Dans ce quatrième ouvrage, El Boufi explore avec une rare intensité l’errance intérieure d’une jeune femme, arrachée à sa terre natale, contrainte de fuir la Syrie pour s’échouer sur les rives incertaines de l’exil, en Turquie. Ce n’est pas seulement une traversée géographique que narre l’autrice, mais un voyage au bord du gouffre — entre mémoire et oubli, entre la douleur d’un pays perdu et l’espoir fragile d’un avenir à réinventer.
« Je n’ai pas écrit ce livre pour raconter une histoire, mais pour rendre visible une souffrance que l’on ne perçoit pas toujours à l’œil nu », confie Sara El Boufi lors de la signature au pavillon du Conseil de la Région Rabat-Salé-Kénitra. Devant un public composé de figures culturelles et d’intellectuels, elle rappelle que la littérature a le devoir de mettre en lumière les zones d’ombre du monde, notamment celles où se trament les tragédies humaines les plus silencieuses.
Le roman, salué par le chercheur en soufisme et en littérature arabe, Abdellah Baqraoui, se distingue par une densité émotionnelle rare et un style à la fois lyrique et immersif. « Entre deux patries » devient, sous sa plume, un pont narratif entre la chute et la résilience, entre les ruines de l’enfance et les espoirs clandestins de l’âge adulte.

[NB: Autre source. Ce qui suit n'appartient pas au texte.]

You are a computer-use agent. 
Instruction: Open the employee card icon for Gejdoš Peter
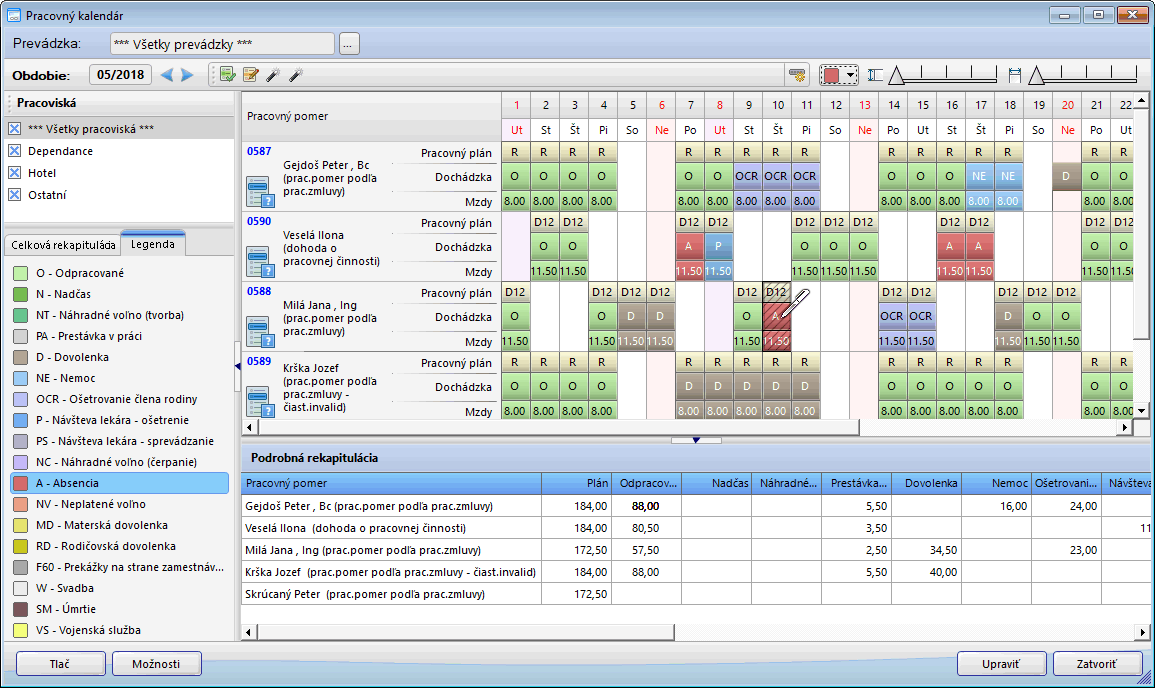pos(260,191)
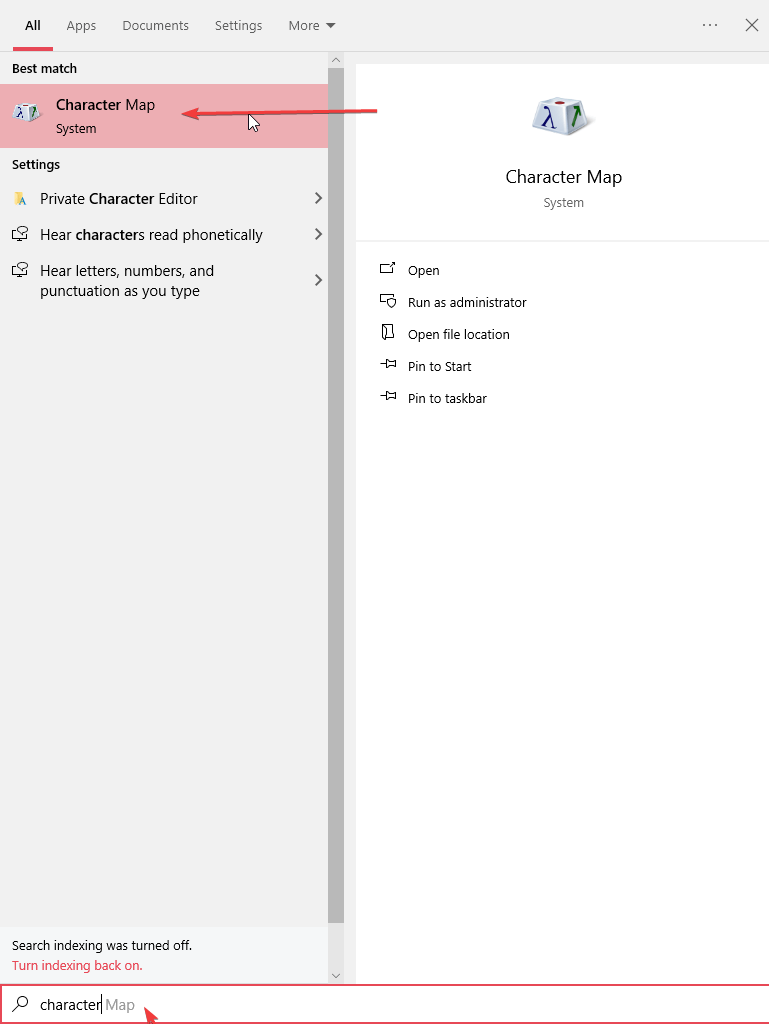This screenshot has height=1024, width=769.
Task: Click the large Character Map icon in preview pane
Action: [x=563, y=118]

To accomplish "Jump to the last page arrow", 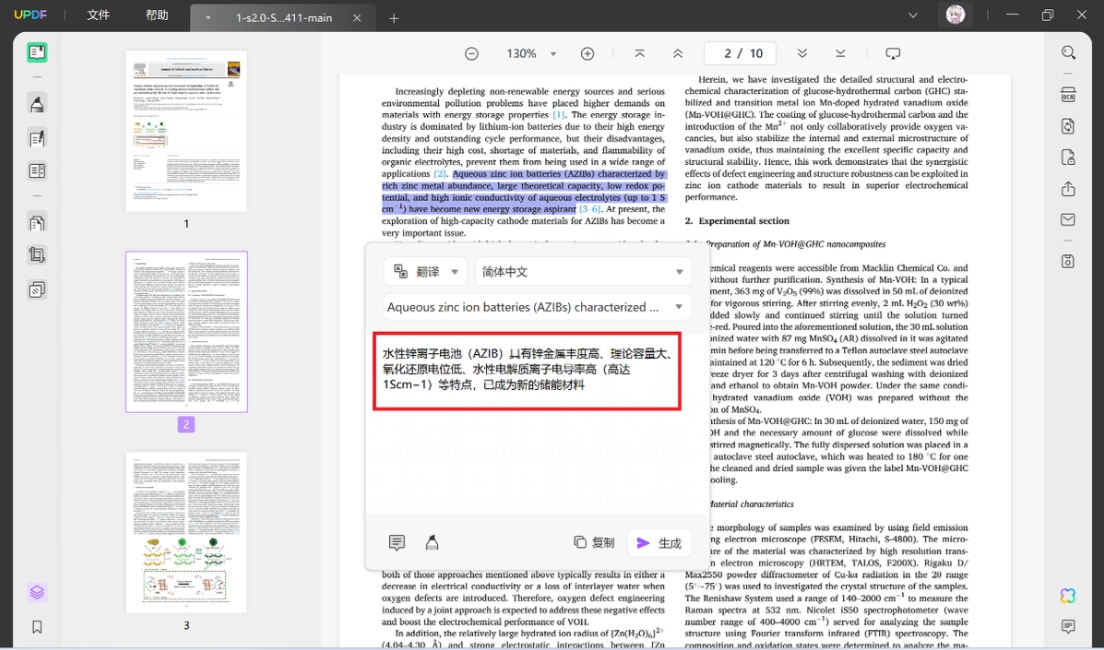I will [x=841, y=54].
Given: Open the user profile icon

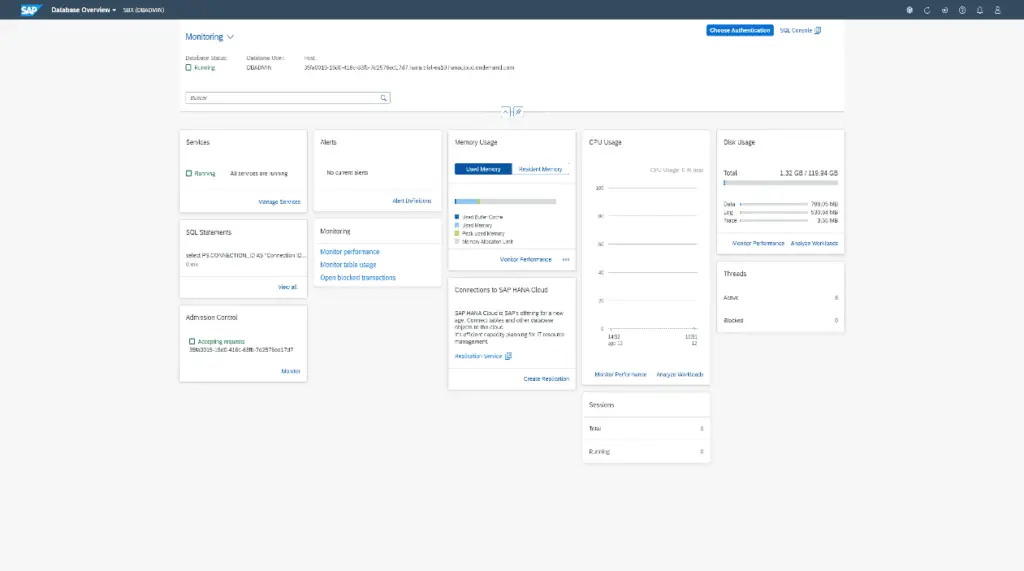Looking at the screenshot, I should [x=996, y=10].
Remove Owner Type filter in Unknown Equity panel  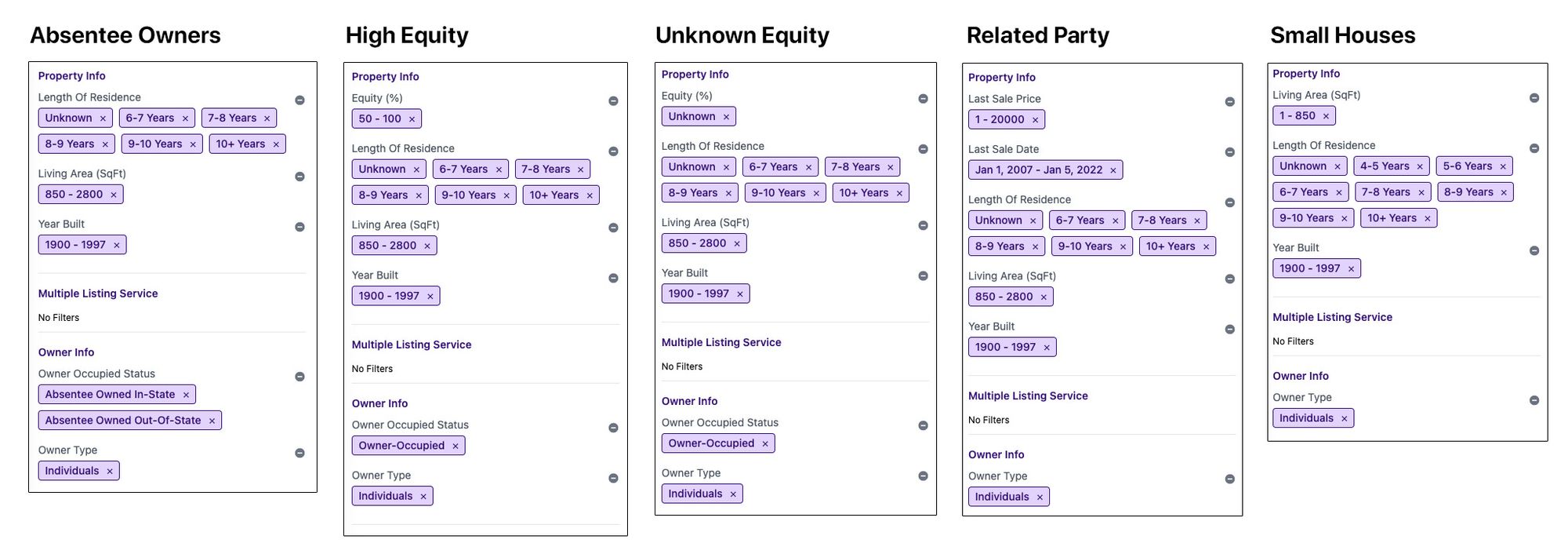tap(923, 476)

Chaque personnage, profondément construit, incarne une facette de la condition humaine en exil : l’attente, la peur, la perte de repères, mais aussi l’amour, le sursaut de dignité, et la beauté parfois douloureuse de la reconstruction. Ce n’est pas un simple récit de migration, mais un cri feutré, un poème narratif sur ce que cela signifie vraiment que de survivre : porter son pays sur ses épaules, le cœur scindé, et avancer tout de même.
Dans ce labyrinthe de douleurs, l’autrice parvient pourtant à maintenir une lueur. Car au-delà de la guerre et de l’errance, « Entre deux patries » est aussi un hymne à la vie. Une invitation à ressentir, à comprendre, à ne pas détourner les yeux.
Sara El Boufi, par cette œuvre magistrale, rappelle que le roman peut encore, à l’heure des bruits numériques, offrir un refuge, un miroir, et parfois, un espoir.